What this task involves
Give again every line from the one with "Click new line number 126" through the last line of the data, exactly, and leave out the lines before it.

Collected data
____________________

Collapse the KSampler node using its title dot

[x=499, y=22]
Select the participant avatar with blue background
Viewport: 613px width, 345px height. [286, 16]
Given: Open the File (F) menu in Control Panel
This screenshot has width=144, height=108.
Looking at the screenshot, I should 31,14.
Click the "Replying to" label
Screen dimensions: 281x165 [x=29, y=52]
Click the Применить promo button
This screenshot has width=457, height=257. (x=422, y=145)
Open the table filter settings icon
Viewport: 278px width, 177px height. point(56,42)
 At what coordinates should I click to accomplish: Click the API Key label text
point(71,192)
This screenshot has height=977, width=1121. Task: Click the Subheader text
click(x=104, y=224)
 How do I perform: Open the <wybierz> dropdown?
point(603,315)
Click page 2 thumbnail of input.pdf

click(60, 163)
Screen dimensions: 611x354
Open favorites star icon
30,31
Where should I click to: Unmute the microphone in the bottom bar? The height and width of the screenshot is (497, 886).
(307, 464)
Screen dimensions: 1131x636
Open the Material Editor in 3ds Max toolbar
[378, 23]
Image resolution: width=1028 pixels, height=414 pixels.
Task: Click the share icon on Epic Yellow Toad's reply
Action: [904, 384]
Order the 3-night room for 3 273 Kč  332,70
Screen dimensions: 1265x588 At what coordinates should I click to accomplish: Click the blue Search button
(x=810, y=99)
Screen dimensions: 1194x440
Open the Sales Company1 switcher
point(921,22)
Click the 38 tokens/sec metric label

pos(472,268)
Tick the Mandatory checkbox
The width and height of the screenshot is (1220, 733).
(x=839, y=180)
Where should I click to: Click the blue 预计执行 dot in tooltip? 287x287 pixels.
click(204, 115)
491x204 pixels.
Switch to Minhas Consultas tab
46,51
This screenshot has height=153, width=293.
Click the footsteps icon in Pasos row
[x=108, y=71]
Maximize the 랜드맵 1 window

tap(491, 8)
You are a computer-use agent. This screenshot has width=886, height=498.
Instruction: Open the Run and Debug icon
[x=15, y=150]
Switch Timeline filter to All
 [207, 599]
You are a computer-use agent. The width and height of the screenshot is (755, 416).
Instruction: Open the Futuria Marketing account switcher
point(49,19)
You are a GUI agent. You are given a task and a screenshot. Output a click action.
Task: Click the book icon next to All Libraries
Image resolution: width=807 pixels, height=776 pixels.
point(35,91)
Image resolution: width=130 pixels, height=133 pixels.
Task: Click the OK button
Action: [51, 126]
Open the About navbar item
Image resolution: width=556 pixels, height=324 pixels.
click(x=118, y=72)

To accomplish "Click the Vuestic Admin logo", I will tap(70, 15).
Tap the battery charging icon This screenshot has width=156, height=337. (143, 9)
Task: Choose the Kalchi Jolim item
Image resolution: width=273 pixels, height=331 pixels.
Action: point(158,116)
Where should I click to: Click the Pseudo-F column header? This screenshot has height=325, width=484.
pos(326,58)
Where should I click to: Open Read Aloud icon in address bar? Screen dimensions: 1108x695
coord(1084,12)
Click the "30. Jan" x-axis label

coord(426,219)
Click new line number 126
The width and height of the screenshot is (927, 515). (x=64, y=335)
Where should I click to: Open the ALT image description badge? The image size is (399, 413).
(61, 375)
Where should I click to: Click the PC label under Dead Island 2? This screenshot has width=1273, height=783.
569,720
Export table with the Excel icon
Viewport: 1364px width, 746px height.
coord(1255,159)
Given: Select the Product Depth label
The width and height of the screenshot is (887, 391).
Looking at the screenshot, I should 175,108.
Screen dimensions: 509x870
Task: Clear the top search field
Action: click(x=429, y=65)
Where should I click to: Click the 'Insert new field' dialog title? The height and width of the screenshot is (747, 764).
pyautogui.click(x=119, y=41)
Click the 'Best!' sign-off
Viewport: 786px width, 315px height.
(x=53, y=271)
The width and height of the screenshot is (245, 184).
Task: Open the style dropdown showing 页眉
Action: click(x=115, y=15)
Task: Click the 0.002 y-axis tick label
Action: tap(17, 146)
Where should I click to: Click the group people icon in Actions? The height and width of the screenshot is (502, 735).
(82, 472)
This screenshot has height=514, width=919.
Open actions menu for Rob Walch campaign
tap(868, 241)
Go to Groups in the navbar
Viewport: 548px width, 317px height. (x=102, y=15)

____________________

Answer to this problem
Click new line number 126
The width and height of the screenshot is (927, 515). (x=64, y=335)
Where should I click to: Open the ALT image description badge? The image size is (399, 413).
(61, 375)
Where should I click to: Click the PC label under Dead Island 2? This screenshot has width=1273, height=783.
569,720
Export table with the Excel icon
Viewport: 1364px width, 746px height.
coord(1255,159)
Given: Select the Product Depth label
The width and height of the screenshot is (887, 391).
Looking at the screenshot, I should 175,108.
Screen dimensions: 509x870
Task: Clear the top search field
Action: click(x=429, y=65)
Where should I click to: Click the 'Insert new field' dialog title? The height and width of the screenshot is (747, 764).
pyautogui.click(x=119, y=41)
Click the 'Best!' sign-off
Viewport: 786px width, 315px height.
(x=53, y=271)
The width and height of the screenshot is (245, 184).
Task: Open the style dropdown showing 页眉
Action: click(x=115, y=15)
Task: Click the 0.002 y-axis tick label
Action: tap(17, 146)
Where should I click to: Click the group people icon in Actions? The height and width of the screenshot is (502, 735).
(82, 472)
This screenshot has height=514, width=919.
Open actions menu for Rob Walch campaign
tap(868, 241)
Go to Groups in the navbar
Viewport: 548px width, 317px height. (x=102, y=15)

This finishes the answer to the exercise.